18
May
26-Android-security_thumb

Well, that only took one media firestorm. Google, in response to widespread reports of a potential credential security hole in Android (which not only affects Android, but any OS using authTokens), is starting to roll out a fix for the public Wi-Fi vulnerability to all affected Android devices today. Google's statement, below:

Today we’re starting to roll out a fix which addresses a potential security flaw that could, under certain circumstances, allow a third party access to data available in calendar and contacts. This fix requires no action from users and will roll out globally over the next few days.

The vulnerability could only be exploited on public Wi-Fi networks - either by a sniffing attack, or SSID spoofing (a much more common method), and allowed an attacker to take a user's authToken for a particular service (eg, Calendar, Twitter, Facebook, etc.), and then use it to log in to the respective service and engage in whatever unscrupulous behavior they so desired.

The hole has already been plugged in Gingerbread 2.3.3, as well as in Honeycomb, but the number of Android devices running those versions of the OS is obviously miniscule. Clarification: The fix is going out server side - meaning local authTokens will be erased and replaced with new (secure) ones upon logging back in to the affected service. Thanks to commenters for pointing this out.

AllThingsD

David Ruddock
David's phone is an HTC One. He is an avid writer, and enjoys playing devil's advocate in editorials, imparting a legal perspective on tech news, and reviewing the latest phones and gadgets. He also doesn't usually write such boring sentences.

  • Dbagjones

    The question is now, will this fix break anything on custom ROMs?

    • David Ruddock

      Of course it technically could, but that seems exceedingly unlikely. The nature of the fix is pretty agnostic of any major OS functions, I would think. But who knows.

  • Victor

    My question is why don't they just always roll out updates like this?

    • David Ruddock

      The fix is probably able to be implemented on any device without much need to be concerned with hardware or software-specific compatibility issues arising.

      And Google is definitely not responsible for updating the OS on specific devices - that's the job of manufacturers.

      • http://droidsamurai.blogspot.com PixelSlave

        >> And Google is definitely not responsible for updating the OS on specific devices – that’s the job of manufacturers.

        Unlike a desktop OS, there's no retail version of Android. So, we consumers can't just go out and purchase Gingerbread and install it onto our phone. Which means, we are at the mercy of the manufacturers to keep us updated. And you know what, they are hardware makers. Their best interest is to sell us new hardware, not keeping our old one alive. Therefore, Google is the ultimate source we can rely on.

  • Larry M

    Now if Google would only use this mechanism to give all of us Android users a means to take our phones back to stock Android, and remove any OEM skinned UIs.

    One can dream, right?

  • Eddie

    Anyone knows what APK will Google install to fix this?

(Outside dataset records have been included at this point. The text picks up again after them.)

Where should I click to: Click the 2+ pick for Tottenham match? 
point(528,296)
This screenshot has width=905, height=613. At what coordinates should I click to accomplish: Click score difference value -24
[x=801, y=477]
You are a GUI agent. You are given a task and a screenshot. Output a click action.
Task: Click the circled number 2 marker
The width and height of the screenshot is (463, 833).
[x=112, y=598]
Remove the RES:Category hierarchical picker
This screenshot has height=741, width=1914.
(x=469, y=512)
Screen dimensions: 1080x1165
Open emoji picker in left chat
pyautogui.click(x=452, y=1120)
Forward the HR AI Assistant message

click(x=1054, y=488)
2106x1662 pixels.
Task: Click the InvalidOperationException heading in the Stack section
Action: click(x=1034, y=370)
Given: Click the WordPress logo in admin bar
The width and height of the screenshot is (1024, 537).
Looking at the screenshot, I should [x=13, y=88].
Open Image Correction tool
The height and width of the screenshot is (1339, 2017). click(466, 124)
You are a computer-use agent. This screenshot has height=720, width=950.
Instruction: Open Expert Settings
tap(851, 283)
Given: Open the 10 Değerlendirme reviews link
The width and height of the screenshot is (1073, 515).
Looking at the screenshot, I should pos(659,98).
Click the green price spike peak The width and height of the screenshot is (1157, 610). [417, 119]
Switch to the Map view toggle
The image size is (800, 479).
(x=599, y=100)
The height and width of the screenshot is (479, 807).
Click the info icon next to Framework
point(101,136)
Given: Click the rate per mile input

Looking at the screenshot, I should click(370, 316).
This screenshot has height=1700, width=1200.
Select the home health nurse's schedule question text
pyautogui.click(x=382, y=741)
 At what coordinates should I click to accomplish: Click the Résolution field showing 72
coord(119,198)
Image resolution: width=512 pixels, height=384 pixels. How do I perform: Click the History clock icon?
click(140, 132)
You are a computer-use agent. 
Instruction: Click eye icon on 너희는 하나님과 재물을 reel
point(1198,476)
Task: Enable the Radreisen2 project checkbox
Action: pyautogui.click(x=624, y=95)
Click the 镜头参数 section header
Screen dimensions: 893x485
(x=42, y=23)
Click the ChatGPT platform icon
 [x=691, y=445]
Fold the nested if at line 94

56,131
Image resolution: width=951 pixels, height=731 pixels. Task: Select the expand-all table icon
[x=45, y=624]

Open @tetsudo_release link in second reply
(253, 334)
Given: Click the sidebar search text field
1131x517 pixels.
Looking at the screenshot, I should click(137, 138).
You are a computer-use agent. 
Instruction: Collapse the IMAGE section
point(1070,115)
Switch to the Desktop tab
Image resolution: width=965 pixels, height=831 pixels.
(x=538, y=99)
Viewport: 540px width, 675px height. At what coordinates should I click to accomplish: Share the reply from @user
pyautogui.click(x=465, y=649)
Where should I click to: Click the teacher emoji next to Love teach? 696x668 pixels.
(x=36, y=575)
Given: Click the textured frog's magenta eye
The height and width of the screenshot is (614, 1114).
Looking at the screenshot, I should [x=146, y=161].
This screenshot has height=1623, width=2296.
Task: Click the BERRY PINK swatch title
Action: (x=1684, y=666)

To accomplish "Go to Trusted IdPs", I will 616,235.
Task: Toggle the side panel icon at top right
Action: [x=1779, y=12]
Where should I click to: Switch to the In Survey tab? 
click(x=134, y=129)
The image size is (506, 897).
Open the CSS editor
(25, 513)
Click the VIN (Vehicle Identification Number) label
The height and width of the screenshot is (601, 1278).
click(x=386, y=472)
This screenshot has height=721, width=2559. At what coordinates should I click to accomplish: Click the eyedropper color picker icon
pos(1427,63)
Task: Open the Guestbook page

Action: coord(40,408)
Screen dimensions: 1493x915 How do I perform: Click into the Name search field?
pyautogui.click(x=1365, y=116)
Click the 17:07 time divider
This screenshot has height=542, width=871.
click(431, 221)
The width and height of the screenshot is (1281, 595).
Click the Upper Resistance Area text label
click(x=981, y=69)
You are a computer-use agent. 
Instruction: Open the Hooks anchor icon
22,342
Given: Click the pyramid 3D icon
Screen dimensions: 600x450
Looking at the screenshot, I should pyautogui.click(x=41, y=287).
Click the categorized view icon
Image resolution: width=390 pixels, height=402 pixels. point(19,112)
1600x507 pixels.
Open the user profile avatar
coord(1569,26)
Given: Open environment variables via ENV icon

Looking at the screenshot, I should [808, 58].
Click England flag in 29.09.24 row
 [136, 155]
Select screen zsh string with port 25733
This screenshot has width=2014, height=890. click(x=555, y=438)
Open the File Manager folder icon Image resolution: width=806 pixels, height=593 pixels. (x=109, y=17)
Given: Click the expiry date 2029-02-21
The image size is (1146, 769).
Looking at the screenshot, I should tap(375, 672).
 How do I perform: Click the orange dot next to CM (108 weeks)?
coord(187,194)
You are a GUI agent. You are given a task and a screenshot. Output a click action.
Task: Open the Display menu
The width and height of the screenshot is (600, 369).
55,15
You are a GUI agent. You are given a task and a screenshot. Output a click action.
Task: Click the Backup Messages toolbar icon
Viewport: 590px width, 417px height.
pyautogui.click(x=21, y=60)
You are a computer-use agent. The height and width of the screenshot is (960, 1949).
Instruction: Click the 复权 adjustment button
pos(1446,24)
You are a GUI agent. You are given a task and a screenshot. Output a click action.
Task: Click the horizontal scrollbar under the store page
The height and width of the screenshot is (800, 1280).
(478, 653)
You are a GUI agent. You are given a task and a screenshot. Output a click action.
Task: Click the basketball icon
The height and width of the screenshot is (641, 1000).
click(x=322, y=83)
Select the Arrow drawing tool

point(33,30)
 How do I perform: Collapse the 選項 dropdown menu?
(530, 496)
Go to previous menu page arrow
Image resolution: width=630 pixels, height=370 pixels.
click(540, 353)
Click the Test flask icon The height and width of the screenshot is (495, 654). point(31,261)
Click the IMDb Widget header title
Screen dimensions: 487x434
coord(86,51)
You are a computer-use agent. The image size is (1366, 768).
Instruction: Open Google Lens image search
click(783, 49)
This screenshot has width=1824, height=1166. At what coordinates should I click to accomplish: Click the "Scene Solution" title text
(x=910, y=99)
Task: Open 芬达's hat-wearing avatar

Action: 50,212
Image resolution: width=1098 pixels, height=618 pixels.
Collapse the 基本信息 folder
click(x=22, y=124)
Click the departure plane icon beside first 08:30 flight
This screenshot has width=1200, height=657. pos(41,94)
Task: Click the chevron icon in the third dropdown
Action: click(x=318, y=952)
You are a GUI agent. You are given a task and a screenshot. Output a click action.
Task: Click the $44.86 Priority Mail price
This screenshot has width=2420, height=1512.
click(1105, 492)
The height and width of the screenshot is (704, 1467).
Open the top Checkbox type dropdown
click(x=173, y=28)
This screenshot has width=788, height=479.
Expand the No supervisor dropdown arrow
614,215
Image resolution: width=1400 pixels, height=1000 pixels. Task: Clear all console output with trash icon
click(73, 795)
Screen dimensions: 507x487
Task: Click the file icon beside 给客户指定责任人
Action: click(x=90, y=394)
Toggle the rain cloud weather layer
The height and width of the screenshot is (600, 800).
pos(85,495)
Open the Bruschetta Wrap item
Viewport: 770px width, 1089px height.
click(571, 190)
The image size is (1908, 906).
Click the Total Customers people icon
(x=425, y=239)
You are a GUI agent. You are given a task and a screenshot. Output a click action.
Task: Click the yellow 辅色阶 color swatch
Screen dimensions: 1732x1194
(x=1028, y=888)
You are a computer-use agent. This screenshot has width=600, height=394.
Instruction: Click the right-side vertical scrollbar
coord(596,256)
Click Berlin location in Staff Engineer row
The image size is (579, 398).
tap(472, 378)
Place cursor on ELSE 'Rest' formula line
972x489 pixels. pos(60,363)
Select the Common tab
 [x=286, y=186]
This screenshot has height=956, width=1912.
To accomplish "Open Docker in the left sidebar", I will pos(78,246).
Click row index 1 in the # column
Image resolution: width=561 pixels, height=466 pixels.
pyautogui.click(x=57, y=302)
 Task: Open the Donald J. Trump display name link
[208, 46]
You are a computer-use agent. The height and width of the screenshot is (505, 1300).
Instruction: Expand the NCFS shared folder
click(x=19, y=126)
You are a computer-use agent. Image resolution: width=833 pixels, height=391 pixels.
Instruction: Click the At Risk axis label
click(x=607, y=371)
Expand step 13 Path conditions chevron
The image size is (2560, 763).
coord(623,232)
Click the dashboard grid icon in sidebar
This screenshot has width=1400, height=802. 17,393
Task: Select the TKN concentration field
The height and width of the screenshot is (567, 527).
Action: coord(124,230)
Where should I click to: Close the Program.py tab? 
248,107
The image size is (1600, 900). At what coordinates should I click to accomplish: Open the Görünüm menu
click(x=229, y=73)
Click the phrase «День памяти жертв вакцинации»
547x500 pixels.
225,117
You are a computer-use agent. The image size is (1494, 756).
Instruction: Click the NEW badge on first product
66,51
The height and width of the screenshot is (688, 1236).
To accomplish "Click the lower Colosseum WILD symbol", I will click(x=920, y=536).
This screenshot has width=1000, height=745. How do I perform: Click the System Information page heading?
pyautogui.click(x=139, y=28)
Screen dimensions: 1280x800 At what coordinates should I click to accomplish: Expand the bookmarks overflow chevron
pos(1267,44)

    • http://htcsensationblog.com/ ZohMan

      coming soon on 2.3.5, lol

  • JCopernicus

    This is being fixed server side. It has nothing to do with updating android coding. It was never a platform problem, it was a security measure problem. They're probably killing all tokens.
    This was never an "android problem".

  • Matt M

    My question is, how would you know if you got the silent patch....

    • Simon Belmont

      There is no patch per se. The fix is on the server, in regards to authTokens.

      Your phone's software will not be changed at all with this fix. It will just use more secure authTokens from this point on.

  • SiliconAddict

    Don't get too cocky. There still is fragmentation. All they did was fix this server side and left a hole in Picasa. Of course if you actually dug into this before posting you know know this. For once...I can't believe I'm saying this. Engadget's reporting is pretty much accurate and fair.

    http://www.engadget.com/2011/05/18/google-confirms-android-security-issue-server-side-fix-rolling

    iTard and Fandroids alike are under and over playing the role that fragmentation has. Is there a problem? Yes. Is it as big as iTards make it out to be? No. Has it been driving carriers nuts? Hell yes.

    • David Ruddock

      We've updated to address this - our source (AllThingsD) was very cryptic about how the fix was being implemented, and at the time I wrote this earlier today, they were the only source available.

      We take the accuracy of our articles seriously, and we presumed Google was taking steps similar to the ones they had in tackling recent malware problems. We were incorrect in that assumption, and apologize.